Powered By Blogger

venerdì 24 novembre 2017

ASSASSINIO SULL'ORIENT EXPRESS

di Matteo Marescalco

Un lussuoso treno attraversa un freddo scenario invernale dominato dalla neve e dalle montagne. Dentro il treno l'atmosfera è soffusa ed il cibo è ottimo. Peccato che la calma che regna sovrana venga improvvisamente sconvolta da un omicidio. Ad essere ucciso è Ratchett, un losco individuo dal passato poco chiaro, colpito al petto da svariate coltellate di forte intensità. Chi dei distinti passeggeri è il colpevole? Il compito di condurre le indagini spetta ad Hercule Poirot, celebre invenzione letteraria di Agatha Christie.
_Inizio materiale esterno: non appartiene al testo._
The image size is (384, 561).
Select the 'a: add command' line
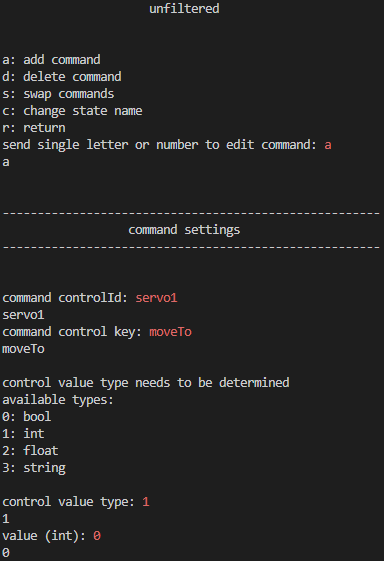click(51, 60)
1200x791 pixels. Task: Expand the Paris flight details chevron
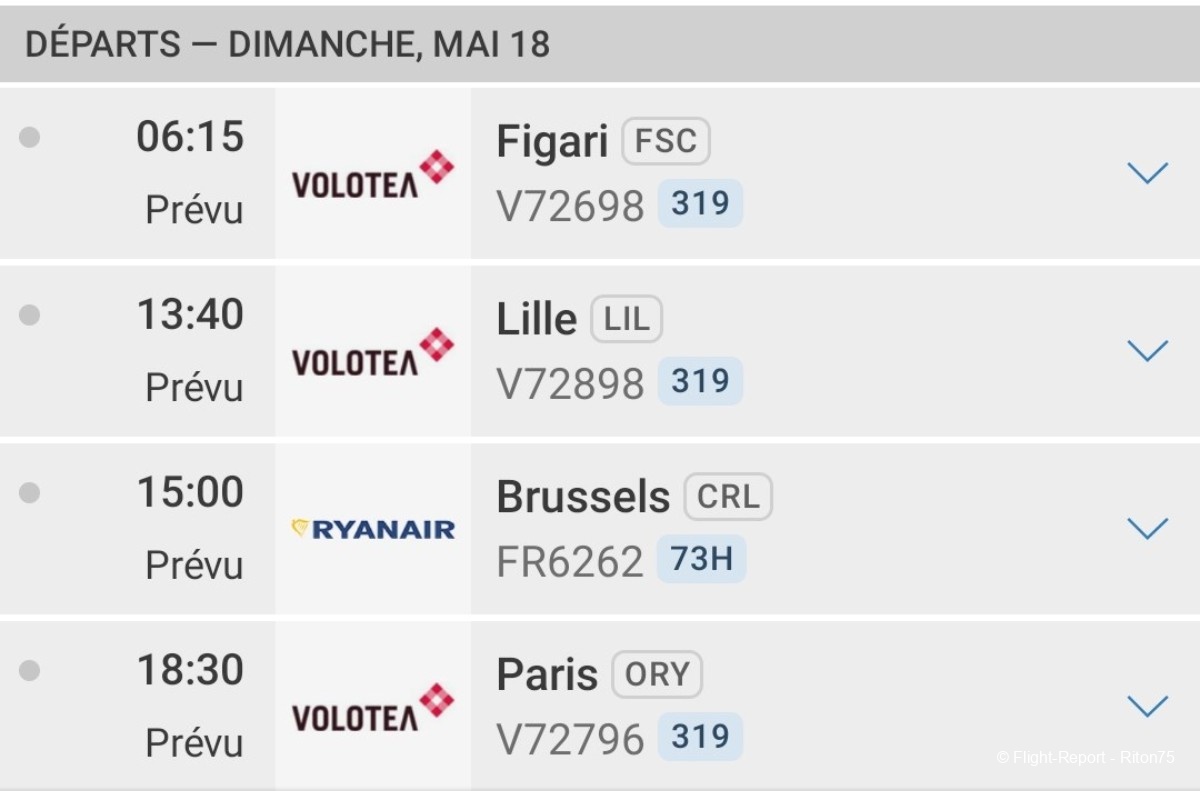(x=1147, y=706)
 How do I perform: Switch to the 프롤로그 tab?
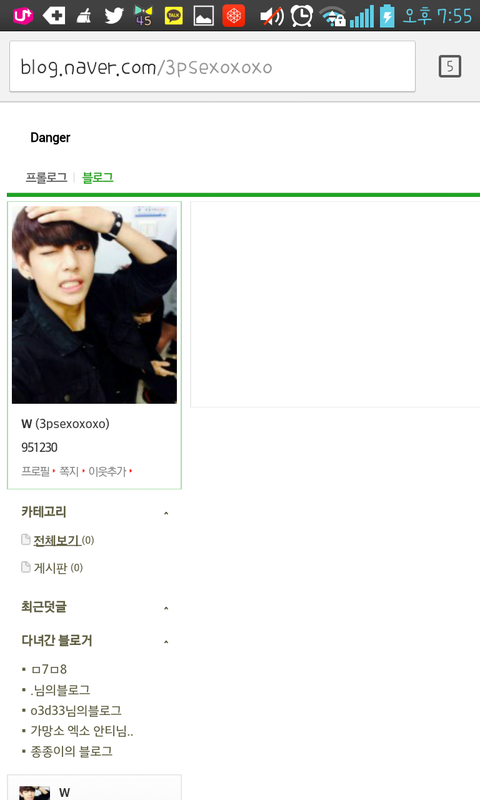(x=46, y=178)
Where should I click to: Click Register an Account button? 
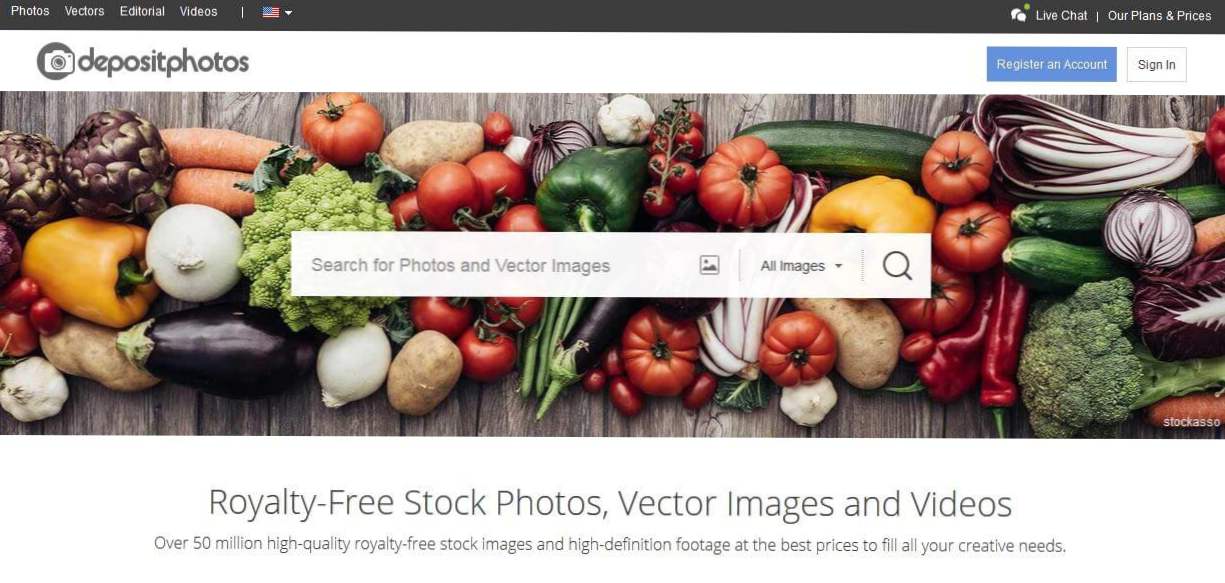pyautogui.click(x=1051, y=64)
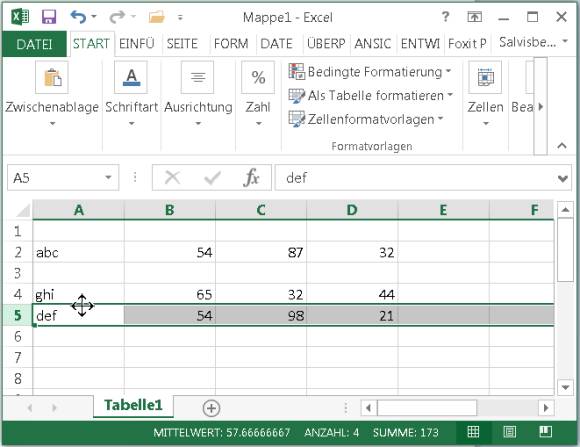Open the Zahl percent format group
Screen dimensions: 580x447
coord(258,77)
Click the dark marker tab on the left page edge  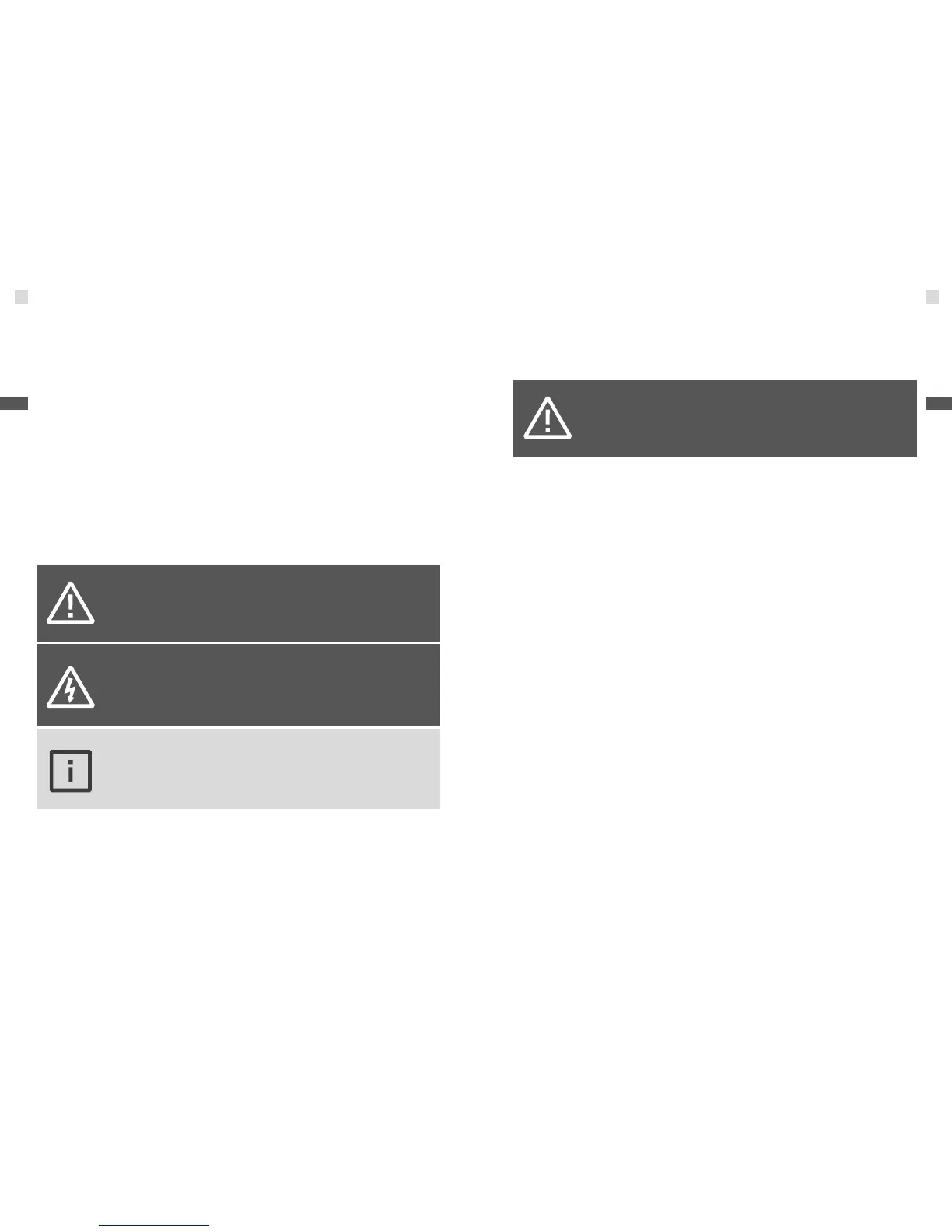14,403
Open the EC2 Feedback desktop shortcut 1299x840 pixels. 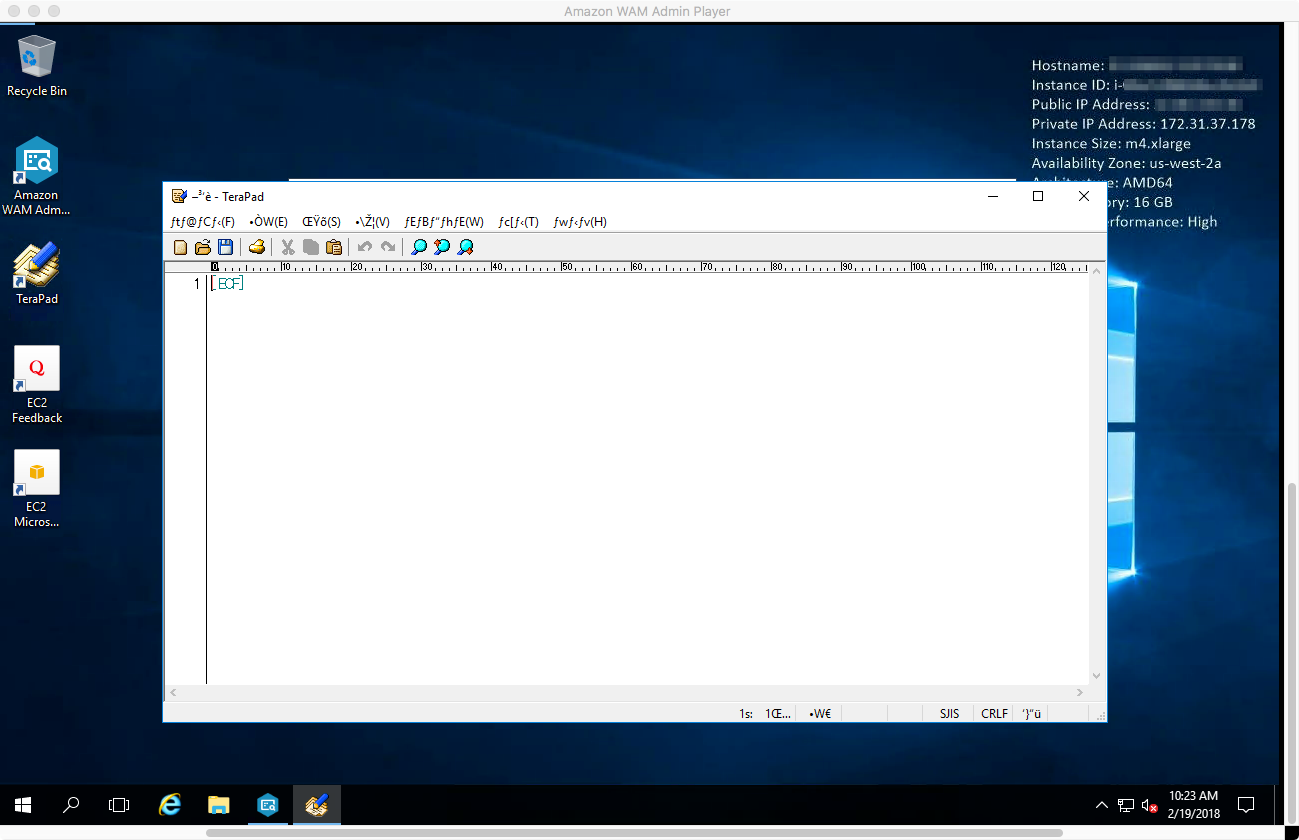(x=36, y=368)
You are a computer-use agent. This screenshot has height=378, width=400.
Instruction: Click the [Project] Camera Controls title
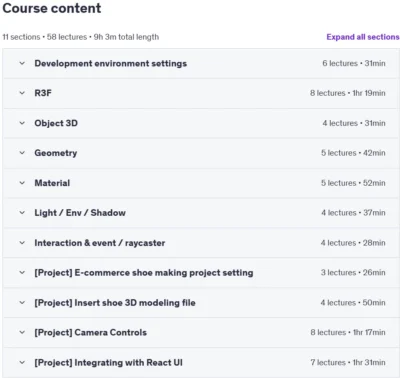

Il baffuto personaggio, questa volta, è interpretato da Kenneth Branagh, che ha curato anche la regia dell'adattamento, caratterizzato dalla presenza di un cast che farebbe invidia a tutti: Johnny Depp, Judi Dench, Michelle Pfeiffer, Penelope Cruz, Willem Dafoe, Derek Jacobi e Daisy Ridley ci prendono per mano e ci accompagnano lungo questo estenuante viaggio.

Basterebbe il solo incipit di una decina di minuti a contestualizzare l'operazione produttiva di Branagh, regista ed attore di forte stampo teatrale. Quella mise en abyme delle metodologie di indagine di Poirot restituiscono un personaggio che difficilmente si limiterà ad orchestrare il dramma e a traghettare i personaggi. Branagh pone costantemente sé stesso al centro di ogni scena, dimostrando un egocentrismo di notevole intensità. Ogni sequenza è perfettamente orchestrata e girata, l'attenzione ai dettagli ed ai dialoghi è notevole ma quello che sembra mancare è una certa naturalezza cinematografica. Si ha l'impressione che ogni gesto sia fin troppo teatrale, finendo per restituire allo spettatore un senso di oppressione. I personaggi entrano in scena dopo un lungo piano sequenza che ricerca la spettacolarizzazione chiedendo in sacrificio l'approfondimento psicologico dei caratteri portati sullo schermo.

Il senso veicolato dal racconto passa attraverso le scelte di regia (i movimenti di macchina) piuttosto che attraverso la scrittura. Questa trasposizione di Kenneth Branagh è uno di quei casi in cui la regia non è al servizio della sceneggiatura (che, per quanto riguarda la collocazione dei turning point si mostra anche abbastanza imprecisa). Il rischio di inserire la prima svolta narrativa in corrispondenza del 45esimo minuto è quello di perdere completamente l'interesse dello spettatore. Al termine della visione, rimane ben poco in mente (e peggio ancora, ancorato al cuore). L'unico personaggio a presentare un arco narrativo compiuto è il solo Hercule Poirot (a dimostrazione di quanto sia lui il centro focale del film, anche in vista di una serializzazione del prodotto). I delitti, le passioni, i tormenti e le sofferenze dei personaggi secondari rimangono nel dimenticatoio o, comunque, sono assolutamente insufficienti per delineare la loro trasformazione e la risoluzione di un conflitto.

Ben poco si salva di questa operazione, mero divertissment posticcio ed artificioso, insincero ed incapace di trasformarsi in qualcosa di davvero interessante.